Exercise tasks
A. Name every crop that the climate and crops passage says was covered by the 2014 global heat-wave calculation.
B. In the climate and crops passage, what level has average atmospheric carbon dioxide now reached?
C. Write the next part of the climate and crops passage, starting after its last sentence.

Page excerpt
Many studies say that as temperatures rise, crops across the world will suffer as average temperatures become unsuitable for traditionally grown crops, and droughts, heat waves or extreme bouts of precipitation become more common. Agricultural scientists say that losses could be mitigated to some extent by switching crops, developing varieties adapted to the new conditions, or moving some crop-growing regions poleward. But such adaptations pose daunting challenges.

Due to human activities, average global levels of atmospheric carbon dioxide have risen by more than a quarter since 1960; they now stand at around 400 parts per million, and are expected to keep increasing, along with temperature. At the same time, experiments since the 1980s have shown that higher levels of carbon dioxide in the air helps plants build biomass. The concept is relatively simple; plants take in carbon to build their tissues, and if there is more carbon around, they have an easier time. Leaves take in air through tiny openings called stomata, but in the process the stomata lose water; with more carbon available, they don’t have to open up as much, and conserve moisture.

However, much of the initial evidence for so-called CO2 fertilization has come from lab experiments on isolated plants. These do not account for environmental factors that might affect plants even more powerfully in a warming world, including possibly increased insect and fungus attacks. Thus, suggestions that the greenhouse gas itself might prove a boon to crops have aroused deep skepticism.

In 2014, Deryng and her colleagues published the first global calculation of how heat waves might affect crops, and found that maize, spring wheat and soybeans would all suffer. When they added the effects of carbon-dioxide fertilization, they found that maize yields would still go down–but that spring wheat and soybeans might actually go up. Some media misinterpreted the study to say that climate change might help agriculture overall. The picture is much more complicated, say the authors.

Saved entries
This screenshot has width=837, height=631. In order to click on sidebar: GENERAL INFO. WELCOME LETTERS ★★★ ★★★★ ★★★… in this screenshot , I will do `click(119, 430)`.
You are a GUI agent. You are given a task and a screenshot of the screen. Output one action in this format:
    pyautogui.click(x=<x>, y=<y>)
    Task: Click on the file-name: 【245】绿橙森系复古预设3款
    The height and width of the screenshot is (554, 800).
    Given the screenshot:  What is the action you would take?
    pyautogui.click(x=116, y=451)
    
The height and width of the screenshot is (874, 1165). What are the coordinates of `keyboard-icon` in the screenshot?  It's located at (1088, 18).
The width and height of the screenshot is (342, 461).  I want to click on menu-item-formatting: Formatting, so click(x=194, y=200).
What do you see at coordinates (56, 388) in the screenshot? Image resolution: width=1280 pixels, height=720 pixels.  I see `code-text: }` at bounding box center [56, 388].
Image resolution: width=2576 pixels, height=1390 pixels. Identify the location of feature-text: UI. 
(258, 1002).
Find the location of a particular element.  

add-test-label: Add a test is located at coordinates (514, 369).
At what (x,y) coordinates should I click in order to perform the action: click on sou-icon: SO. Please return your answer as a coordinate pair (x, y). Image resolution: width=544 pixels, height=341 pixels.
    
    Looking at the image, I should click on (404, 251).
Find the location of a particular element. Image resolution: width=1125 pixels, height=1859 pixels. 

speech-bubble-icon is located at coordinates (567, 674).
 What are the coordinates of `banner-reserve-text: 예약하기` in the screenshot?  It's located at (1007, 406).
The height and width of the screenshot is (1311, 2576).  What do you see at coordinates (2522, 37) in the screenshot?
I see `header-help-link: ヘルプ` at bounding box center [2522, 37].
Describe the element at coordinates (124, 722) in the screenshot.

Responses to the exercise
A. Maize, spring wheat, soybeans

B. Around 400 parts per million.

C.
The new study looks at how rising temperatures and carbon dioxide along with changes in rainfall and cloud cover might combine to affect how efficiently maize, soybeans, wheat, and rice can use water and grow. It confirms that heat and water stress alone will damage yields; but when carbon dioxide is accounted for, all four crops will use water more efficiently by 2080.

Based on the current biomass of these crops, water-use efficiency would rise an average of 27 percent in wheat; 18 percent in soybeans; 13 percent in maize; and 10 percent in rice. All things considered, the study projects that average yields of current rain-fed wheat areas (mostly located in higher latitudes including the United States, Canada and Europe), might go up by almost 10 percent, while consumption of water would go down a corresponding amount. On the other hand, average yields of irrigated wheat, which account for much of India and China’s production, could decline by 4 percent. Maize, according to the new projections, would still be a loser most everywhere, even with higher water efficiency; yields would go down about 8.5 percent. The study is less conclusive on the overall effects on rice and soybean yields; half of the projections show an increase in yield and half a net decline.

Deryng says the study is sturdier than past research, because it uses new data from experiments done in actual farm fields, and a half-dozen global crop models, several of which only recently became available. Nevertheless, she says, the uncertainties remain large. Field experiments, which involve blowing CO2 over sizable farm fields for entire growing seasons, have been done only at a handful of sites in the United States, Germany, Australia, Japan and China–not in Africa, India or Latin America, where subsistence farming are mainstays of daily life. She noted that greater yield also might not translate to more nutrition. For example, greater carbon uptake might not be balanced by other nutrients such as nitrogen, and trace elements like zinc and iron that are needed to make crops nutritious.

Bruce Kimball, a retired researcher with the U.S. Department of Agriculture who has studied crop-CO2 interactions, said the paper does “a good job on a huge scale,” though, he said, “more data from more crops from more locations” is needed.” Kimball cautioned also that previous research has shown that the benefits of higher CO2 levels tend to bottom out after a certain point — but that the damage done by heat only gets worse as temperatures mount. “Thus, for greater warming and higher CO2 the results would likely be more pessimistic than shown in this paper,” he said.

###

The paper, “Regional Disparities in the Beneficial Effects of Rising CO2 Concentrations on Crop Water Productivity,” is available from the lead author or the Earth Institute press office.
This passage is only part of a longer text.